The Institute’s own charge is to be a voice and catalyst for freedom. We live in dangerous times, times where government, our own and others, in league with private bankers pose the greatest threat to both our freedoms and to our welfare.

Though, today, we look to government to provide and protect our freedoms and welfare, we are fools for so doing. Throughout the ages, the greatest threat to freedom has always been government. It is no less so today. To be unaware of the dangers of government is directly contrary to the principles upon which America was founded.

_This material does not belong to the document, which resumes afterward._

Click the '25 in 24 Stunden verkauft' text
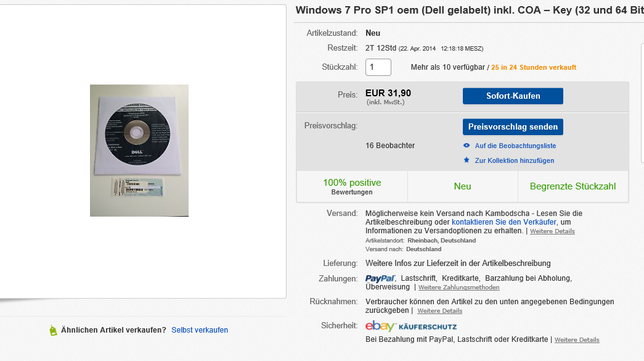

The American experiment was mankind’s first attempt to limit the power of government in order to preserve the freedoms of the individual. Unfortunately, over time, this wonderful and wondrous experiment has buckled beneath government’s insatiable need to control in combination with the bankers’ insatiable need to profit.

Believing that government is now our protector against both tyranny and economic subjugation points out the futility of our present situation. The bankers, i.e. foxes, are not just in the henhouse, they have owned the US henhouse, via the Federal Reserve, for almost 100 years as they have England’s for almost 300, i.e. the Bank of England.

We are now about to pay the price for their rogue tenancy. The henhouse was once ours but we allowed it to be taken over by those whose scurrilous and selfish intent ran contrary to the principles of those who established our great nation and the great principles they left behind to guide us.

Although we weren’t alive when the transgression happened in 1913 with the creation of the Federal Reserve, we are alive today when the consequences of so doing are now upon us. Better days will come but they will come only after the present crisis is long gone.


The Tower of Babel’s collapsing
And bankers themselves are caught
Their web of debt is everywhere
And governments have been taught

That should the bankers fail
Bankers’ credit will be no more
And governments couldn’t spend
What they do not have in store

So governments give our taxes
To the bankers without our say
So bankers can continue to profit
And continue to plague our days

We pay for even our bondage to debt
We pay for the chains we wear
And we wonder why our governments
Don’t know what from even where

But it’s all too clear and obvious
The answers that we seek
For the rapacious and the greedy
Have always lived off the meek

But the bills for debts’ incurred
Will be paid by all concerned
Including the bankers and government
On the slagheap they will burn

For we’re now in the final days
Foretold in ancient times
Spoken of by the prophets
In rhythm and in rhyme

Fear not the tumult of the days ahead
Fear not what may transpire
For a new and a better world will come
From the cauldron’s flame and fire

Buy gold. Buy silver. Have faith.

Darryl Robert Schoon


Anonymous said...

Thanks for this article. I bought gold in October at $950 and then kicked myself. Now I'm glad I did. I appreciate the poem too.

Anonymous said...

Yeah,I bought gold in September and kicked myself too!! After reading other theories, it makes perfect sense that every time gold takes a $100 run up, banks have to sell more gold to keep it down below $1,000. Pretty soon there won't be enough gold and the ponzi scheme will fall. Those that have the gold and silver will have the real currency as everyone else scurries to own some. I;m buying more now.